Development of a QCM-D-Based Aptasensor for the Real-Time Detection of β-Lactoglobulin.

Abstract

The prevalence of food allergies has been steadily increasing in recent years. β-lactoglobulin (β-LG), the main allergenic protein of milk and dairy allergies, is more commonly observed in infants and children. In this study, a β-LG-specific aptamer was selected using the combinatorial chemistry process known as systematic evolution of ligands by exponential enrichment (SELEX), and a quartz crystal microbalance with dissipation monitoring (QCM-D)-based aptasensor was developed using a novel surface functionalization technique, which mimics an artificial cell membrane on the QCM-D sensor surface, creating a physiologically relevant environment for the binding of the target to the sensor.

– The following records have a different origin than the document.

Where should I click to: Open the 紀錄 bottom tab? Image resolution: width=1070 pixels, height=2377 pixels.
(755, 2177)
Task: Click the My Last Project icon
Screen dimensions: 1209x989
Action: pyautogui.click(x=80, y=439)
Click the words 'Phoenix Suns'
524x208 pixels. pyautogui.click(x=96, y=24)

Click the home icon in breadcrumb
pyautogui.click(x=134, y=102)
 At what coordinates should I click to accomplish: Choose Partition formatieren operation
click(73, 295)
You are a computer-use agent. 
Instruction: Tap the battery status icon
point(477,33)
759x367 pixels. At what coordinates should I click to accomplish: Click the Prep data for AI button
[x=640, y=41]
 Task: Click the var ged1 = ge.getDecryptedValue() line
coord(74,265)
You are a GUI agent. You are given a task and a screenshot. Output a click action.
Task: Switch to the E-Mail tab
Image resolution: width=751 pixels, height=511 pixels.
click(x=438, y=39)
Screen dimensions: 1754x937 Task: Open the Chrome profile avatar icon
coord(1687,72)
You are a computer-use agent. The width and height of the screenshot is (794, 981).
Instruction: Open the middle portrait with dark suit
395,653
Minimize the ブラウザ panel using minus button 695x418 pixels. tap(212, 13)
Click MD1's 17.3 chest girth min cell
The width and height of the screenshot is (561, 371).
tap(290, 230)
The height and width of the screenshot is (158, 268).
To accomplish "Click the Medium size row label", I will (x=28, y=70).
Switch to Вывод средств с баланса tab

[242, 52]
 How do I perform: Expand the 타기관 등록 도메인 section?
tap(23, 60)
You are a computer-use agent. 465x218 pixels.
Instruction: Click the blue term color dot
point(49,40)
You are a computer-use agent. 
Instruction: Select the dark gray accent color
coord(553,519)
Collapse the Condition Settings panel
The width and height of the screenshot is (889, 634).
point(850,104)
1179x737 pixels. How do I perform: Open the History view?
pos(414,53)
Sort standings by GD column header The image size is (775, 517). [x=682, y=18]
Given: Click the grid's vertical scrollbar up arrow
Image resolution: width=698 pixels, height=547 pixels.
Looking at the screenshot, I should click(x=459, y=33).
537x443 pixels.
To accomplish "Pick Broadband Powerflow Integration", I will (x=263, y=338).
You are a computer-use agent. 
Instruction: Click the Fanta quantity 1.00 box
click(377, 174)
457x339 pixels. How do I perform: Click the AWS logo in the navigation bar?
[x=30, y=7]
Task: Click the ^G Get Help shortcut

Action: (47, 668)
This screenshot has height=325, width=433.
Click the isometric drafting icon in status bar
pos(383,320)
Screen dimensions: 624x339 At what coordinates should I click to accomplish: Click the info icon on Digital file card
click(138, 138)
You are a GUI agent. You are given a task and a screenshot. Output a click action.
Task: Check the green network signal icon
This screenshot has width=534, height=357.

Through SELEX combined with next-generation sequencing (NGS), the aptamer Apt 356 was identified. Its binding to β-LG was confirmed via dot blot analysis. The selected Apt 356 was then used for the development of a QCM-D-based sensor. To fabricate the sensor, the quartz surface was functionalized with a supported lipid bilayer (SLB). The β-LG-specific aptamer was immobilized onto this SLB. The results demonstrated that the QCM-D system allows real-time observation and evaluation of the binding of β-LG. While there have been some studies on aptasensors for the β-LG protein, to the best of our knowledge, this is the first QCM-D-based aptasensor developed specifically for β-LG protein detection.